When I got back home, Jake was in the garden practising with the firesticks that Grumps had paid for. The effect in the darkness was very pretty and he seemed quite expert, so I hoped he wouldn’t set himself, or anything else, alight.

David rang me while I was watching (we had exchanged mobile numbers) to say that he was sorry he’d had to rush off earlier, but he was feeling quite peculiar, and was positive it was the coffee he’d had at the pub.

‘I’m sure it can’t have been because I feel fine, and Poppy and Felix had some later too. What
sort
of peculiar?’ I asked curiously, but he wouldn’t say.

I’d noticed that Mrs Snowball didn’t sprinkle anything onto
our
coffees, so I suspected that whatever ingredient she’d added to David’s had been at Grumps’ instigation. But I’m sure it can’t have been harmful, just something
discouraging
.

Chapter Fifteen
Welcome Gifts

Poppy turned up the following Thursday just as I was pouring hot cream onto grated chocolate to make truffles – one part cream to two parts grated chocolate.

She was still wearing jodhpurs and a quilted gilet, but must have been to a Parish Council meeting, since she had changed her usual T-shirt for a fairly disastrous spotted blouse in mustard with a bow at the neck.

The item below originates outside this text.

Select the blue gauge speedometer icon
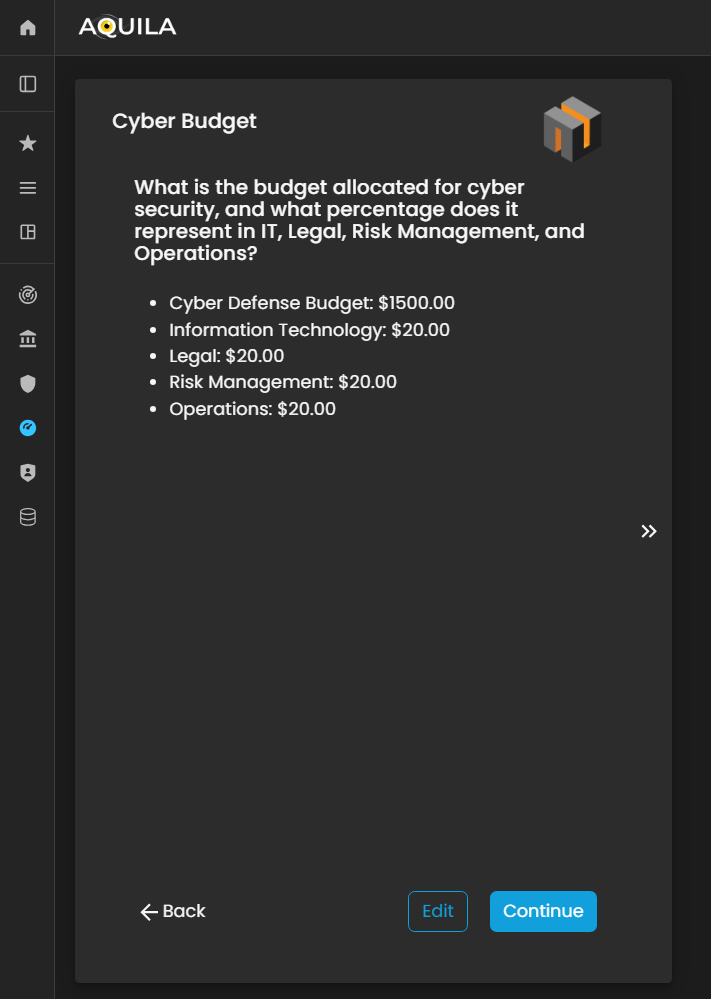 (28, 428)
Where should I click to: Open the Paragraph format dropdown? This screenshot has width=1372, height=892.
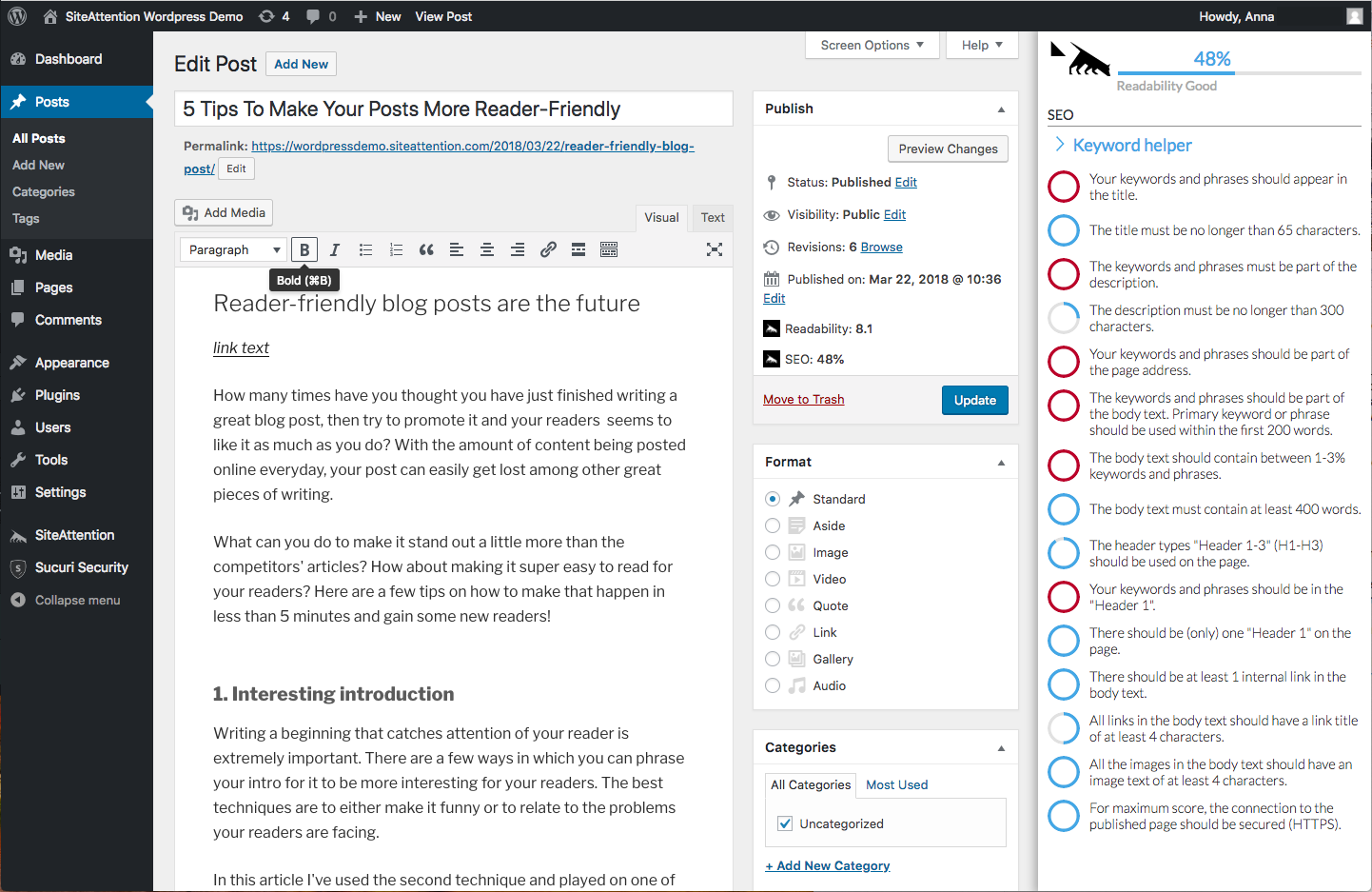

‘Oh good,’ I said, ‘I need an extra pair of hands. I’m dividing this mixture in half and I need you to keep stirring the other bowl until I tell you to stop.’

She took the spoon and obediently started to stir. ‘This smells lovely! What are you making?’

‘Truffles. I thought I might try combining two of my favourite flavours, vanilla and cinnamon, and see what happened. Yours will just have natural vanilla flavouring and I’ll roll them in powdered cinnamon, but I’ll add both ingredients to my batch and dust with powdered chocolate.’

When they were blended I transferred them to two
labelled plastic boxes ready to be put in the fridge to firm up. ‘There we are, I can finish those off later. Now come on, we’ll have a cup of coffee and you can tell me all the latest Parish Council gossip. I can see you’re dying to!’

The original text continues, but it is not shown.